Una delle ultime interviste a Ludovico Corrao è stata realizzata da  Renato Quaglia, direttore organizzativo di numerosi eventi culturali, tra l’altro coordinatore generale del Museo regionale di Arte Contemporanea della Sicilia Riso a Palermo.

Quaglia gli ha proprio chiesto dove avessero trovato le risorse per la costruzione di tutte quelle opere a partire dalla Stella, l’ingresso al Belice.

Simpaticamente Corrao riferisce di non essersi mai posto il problema, perché altrimenti essendo conscio della mancanza di fondi, si sarebbe fermato all’inizio. Corrao e Consagra passeggiando  immaginavano la porta nel posto dove sarebbe sorta. Ogni città antica aveva una porta e quindi anche la nuova Gibellina avrebbe dovuto averla. Loro però ne immaginavano una che riflettesse l’apertura e non la chiusura, da dove si entra e si esce liberamente.

Come disse Gesù, “Chiedete e vi sarà dato”.

E i fondi?

In partenza piccoli comitati locali, cittadini, artisti che donavano le loro cartelle che poi mettevamo in vendita e da cui ricavavamo i soldi necessari per la materia prima…

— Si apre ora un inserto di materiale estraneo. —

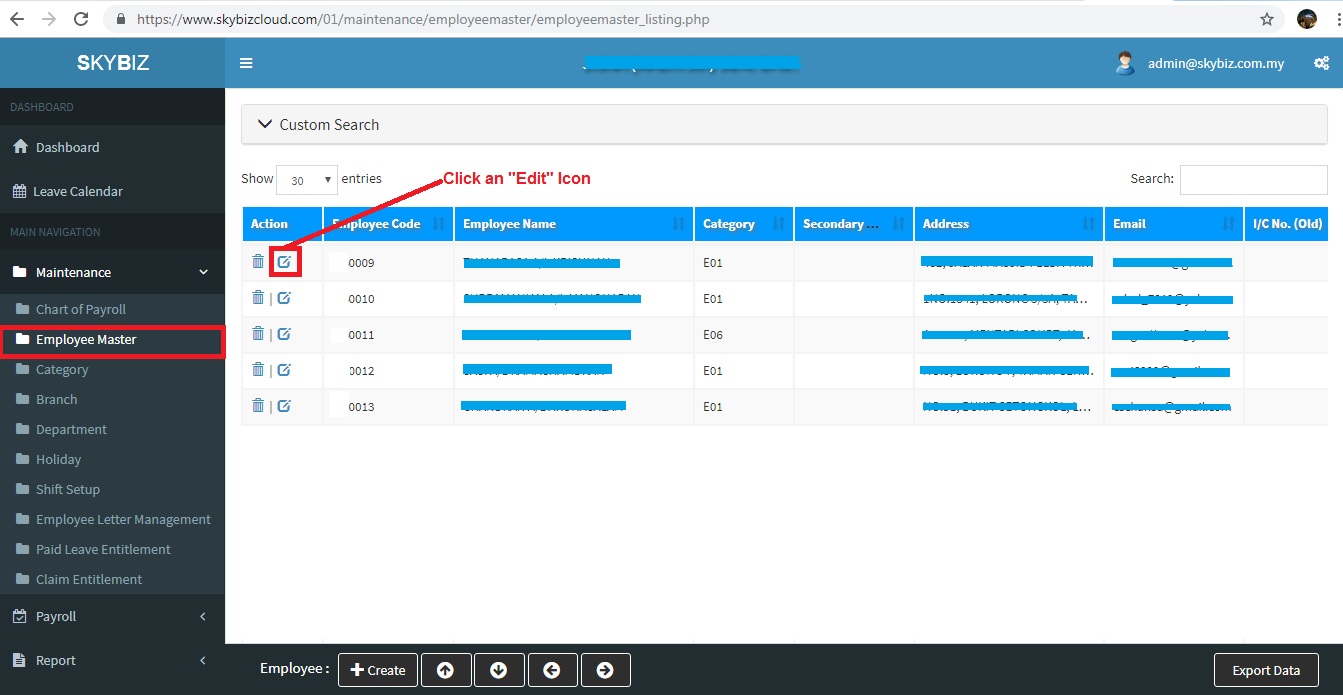This screenshot has width=1343, height=695.
Task: Open the settings gears icon at the top right
Action: pos(1321,63)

Un’operazione che ha mobilitato tutti

“Lei mi sta dicendo che questa esperienza eccezionale del Novecento, unica in Europa, è stata realizzata tutta con risorse private, non pubbliche?”, chiede l’intervistatore.

” Esattamente, tutta con risorse della gente. Tutto solo grazie all’impeto, alla generosità della gente di Gibellina, che ha capito tutto quello che si andava facendo. Quando ad esempio Consagra, dal progetto della Stella, ha fatto un modello per degli orecchini in oro, con una tiratura limitata di 300 pezzi, le donne di Gibellina hanno comprato tutti quegli oggetti e li portano ancora oggi con grande orgoglio. Così le cartelle di grafica… Abbiamo avuto qualche sponsor privato, come per l’opera di Burri è stato Carlo Pesenti… Qualche banca locale per qualche singola opera… Ma tutti piccoli contributi, perché non c’era di mezzo nessuna speculazione commerciale.”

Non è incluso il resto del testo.